The table below contains the test results

Collection size	Loops	Delay (ticks)	Scarcity	Page size	Total pages	LINQ (ms)	For loop (ms)	Ratio
10000	10	10000	100	100	1	19226	5506	349%
10000	100	10000	10	100	10	12422	10915	114%
10000	1000	10000	10	10	100	8040	7923	101%
10000	100	10000	2	100	50	10020	9867	102%
10000	100	1000	100	100	1	60	20	300%
10000	1000	1000	10	100	10	31	20	155%
10000	10000	1000	10	10	100	22	17	129%
10000	100	10	100	100	1	65	14	464%
10000	1000	10	10	100	10	30	24	125%
10000	10000	10	10	10	100	22	17	129%
1000000	10	10	10000	100	1	628	343	183%
1000000	100	10	1000	100	10	412	321	128%
1000000	1000	1000	10	100	1000	358	331	108%
1000000	1000	1	10	100	1000	334	312	107%

Conclusion

It seems that the for loop is always faster (not surprisingly), but how much faster differs widely. The for loop’s greatest advantage is when the parameters are set so that the whole collection has to be looped, which seems fair. When the objects requested are less scarce compared to the collection and page size however, the LINQ closes in. And added heavy construction time for the objects they’re practically equal (because less time is spent looping, more constructing objects).

In my scenario I’m looking to select from user profiles (probably more like ten thousand than a million) which are relatively heavy to construct (will probably include database calls at least the first time). Matches will be relatively common and page sizes will be between ten and a hundred. In this scenario I can afford the performance overhead of LINQ.

Sep 01, 2009

Comments

Sep 21, 2010 10:32 AM

Interesting post Magnus!

Just out of curiousity, have you, or could you, test if this renders a different result?

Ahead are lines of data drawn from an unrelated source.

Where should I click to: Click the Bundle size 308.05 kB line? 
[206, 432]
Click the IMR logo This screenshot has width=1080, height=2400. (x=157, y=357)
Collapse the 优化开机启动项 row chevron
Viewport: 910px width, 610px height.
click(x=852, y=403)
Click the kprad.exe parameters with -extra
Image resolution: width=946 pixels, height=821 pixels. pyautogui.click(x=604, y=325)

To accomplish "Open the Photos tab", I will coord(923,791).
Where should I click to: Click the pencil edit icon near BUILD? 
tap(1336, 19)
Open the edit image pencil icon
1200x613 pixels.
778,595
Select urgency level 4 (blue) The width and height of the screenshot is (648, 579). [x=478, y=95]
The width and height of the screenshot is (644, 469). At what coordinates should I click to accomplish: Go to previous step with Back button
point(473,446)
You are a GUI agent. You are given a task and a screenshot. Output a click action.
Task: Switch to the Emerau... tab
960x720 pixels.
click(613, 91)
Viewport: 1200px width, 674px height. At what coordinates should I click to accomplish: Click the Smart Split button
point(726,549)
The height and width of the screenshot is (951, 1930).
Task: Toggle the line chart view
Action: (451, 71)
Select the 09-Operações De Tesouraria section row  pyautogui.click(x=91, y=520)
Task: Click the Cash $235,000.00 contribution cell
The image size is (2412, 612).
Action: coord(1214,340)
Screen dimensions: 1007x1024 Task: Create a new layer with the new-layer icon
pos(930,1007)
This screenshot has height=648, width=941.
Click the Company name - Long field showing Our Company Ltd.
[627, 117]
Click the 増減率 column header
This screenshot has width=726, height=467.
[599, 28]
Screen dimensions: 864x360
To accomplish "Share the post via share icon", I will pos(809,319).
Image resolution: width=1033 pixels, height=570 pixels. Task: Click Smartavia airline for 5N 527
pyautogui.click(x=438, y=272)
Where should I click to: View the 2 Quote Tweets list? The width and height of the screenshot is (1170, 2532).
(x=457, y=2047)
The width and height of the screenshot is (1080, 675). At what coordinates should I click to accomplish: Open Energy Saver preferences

List = items.Select(num => new Dummy(num, delay)).Where(dum => dum.Good).ToList().Skip((page - 1) * pageSize).Take(pageSize).ToList();
/ Joel Abrahamsson

Magnus Rahl Sep 21, 2010 10:32 AM

I only did a few tests, but as I suppose you expected it is considerably slower to call ToList before paging. I guess that forces the LINQ to yield the Select and Where completely, instead of progressing item by item until the Skip and Take are fulfilled. Neat that it seems to understand how to enumerate efficiently in my test case though. That was actually my main concern and reason for doing the tests. I could probably have found information about how LINQ chains calls but testing was more fun.